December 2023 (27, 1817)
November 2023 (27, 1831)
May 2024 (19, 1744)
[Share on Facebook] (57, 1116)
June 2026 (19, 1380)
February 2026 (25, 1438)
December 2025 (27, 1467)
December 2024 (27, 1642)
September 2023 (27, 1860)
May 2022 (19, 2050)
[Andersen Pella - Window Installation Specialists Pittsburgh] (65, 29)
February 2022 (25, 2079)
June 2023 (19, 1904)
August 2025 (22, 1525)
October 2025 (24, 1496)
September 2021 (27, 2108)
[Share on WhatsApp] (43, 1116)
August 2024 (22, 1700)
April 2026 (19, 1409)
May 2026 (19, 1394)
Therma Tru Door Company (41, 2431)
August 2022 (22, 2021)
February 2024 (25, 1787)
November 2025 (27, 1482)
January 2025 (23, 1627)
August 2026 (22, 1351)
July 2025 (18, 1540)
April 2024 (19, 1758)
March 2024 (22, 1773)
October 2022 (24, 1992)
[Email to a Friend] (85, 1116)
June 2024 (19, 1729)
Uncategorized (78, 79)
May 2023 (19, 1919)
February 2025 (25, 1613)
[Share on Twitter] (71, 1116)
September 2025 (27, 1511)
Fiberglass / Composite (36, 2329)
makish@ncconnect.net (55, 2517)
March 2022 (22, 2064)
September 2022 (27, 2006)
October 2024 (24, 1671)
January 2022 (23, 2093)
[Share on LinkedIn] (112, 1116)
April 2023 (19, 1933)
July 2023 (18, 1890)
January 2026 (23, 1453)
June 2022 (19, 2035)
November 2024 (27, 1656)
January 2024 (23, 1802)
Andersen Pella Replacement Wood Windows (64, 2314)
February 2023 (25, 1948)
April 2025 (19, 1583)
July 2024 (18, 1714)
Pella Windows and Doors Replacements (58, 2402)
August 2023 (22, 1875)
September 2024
• • • • • • •
What is expected:
Set out, exactly as written, the lines from the line with "January 2024 (23, 1802)" to the last line of the records, inclusive, and only those lines.

Response:
January 2024 (23, 1802)
Andersen Pella Replacement Wood Windows (64, 2314)
February 2023 (25, 1948)
April 2025 (19, 1583)
July 2024 (18, 1714)
Pella Windows and Doors Replacements (58, 2402)
August 2023 (22, 1875)
September 2024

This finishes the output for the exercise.